======== Extrait ========

Prof de littérature québécoise et de création littéraire à McGill depuis 1972, universitaire «très pragmatique et concret», Jean-Pierre Boucher avait écrit des essais, des récits, puis trois recueils de nouvelles. Mais pas de théâtre — un milieu qu’il ne connaissait pas -, malgré les conseils répétés de son entourage, inspiré par son don de dialoguiste. «J’ai découvert, au début de la cinquantaine, que j’ai une relative facilité à faire des dialogues. J’ouvre le stylo et les personnages parlent. Si j’avais su ça à 20 ou 30 ans, je serais peut-être allé de ce côté-là – ce qui ne veut pas dire que je suis promis à un bel avenir. On verra ce qui arrivera.» Il n’y a pas d’âge pour apprendre…

Au départ, Les vieux… était destiné à son recueil de nouvelles La vie n’est pas une sinécure. Mais l’écrivain s’est vite rendu compte que ses personnages l’emmenaient ailleurs. Il les a suivis… «Cette pièce-là, j’ai l’impression de l’avoir moins écrite que d’avoir transcrit ce que les personnages disaient, carrément. Mais en même temps, je dirais que c’est aussi cela, pour moi, écrire: être ce que je ne suis pas dans la vie de tous les jours. Je pense que c’est pour ça qu’on écrit. Je ne me verrais pas, par exemple, écrire de la fiction sur un prof d’université. J’ai assez d’être ça dans la vie, j’ai envie d’être autre chose dans l’imaginaire. Chauffeur de taxi, vendeur de tapis… Enfin, ce que je n’ai jamais été!»

========

> [Consigne]
Répondez aux questions suivantes d'après l'extrait.
1. Depuis quelle année Jean-Pierre Boucher enseigne-t-il à McGill ?
2. À quel moment de sa vie a-t-il découvert sa facilité à écrire des dialogues ?
3. À quel recueil de nouvelles la pièce Les vieux… était-elle d'abord destinée ?

======== Données fournies ========

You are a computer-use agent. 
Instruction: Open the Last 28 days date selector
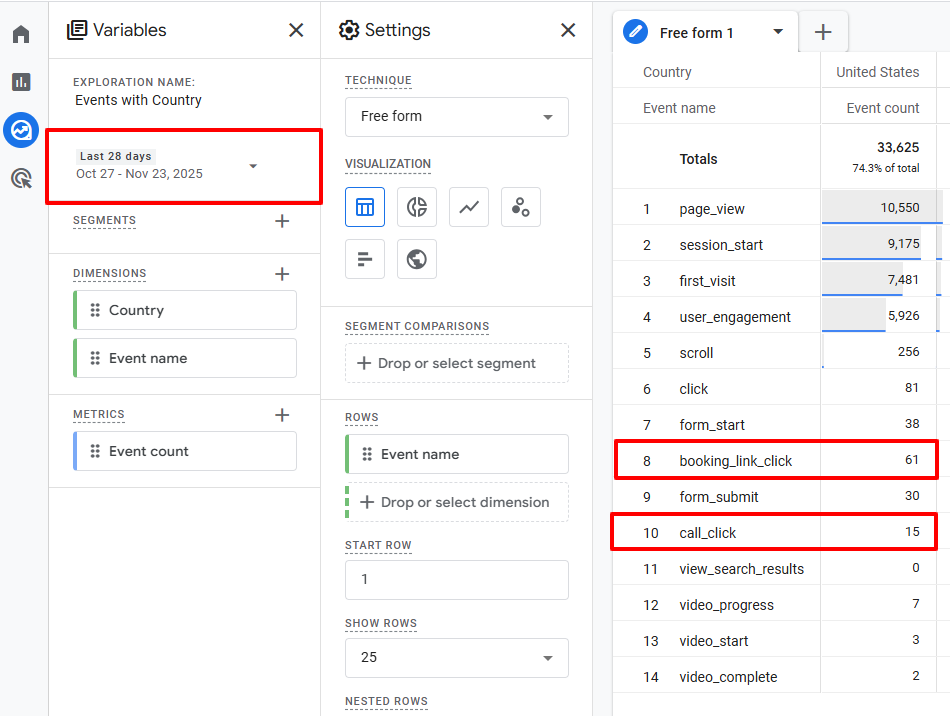[184, 167]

========

> [Corrigé]
1. Depuis 1972.
2. Au début de la cinquantaine.
3. À La vie n'est pas une sinécure.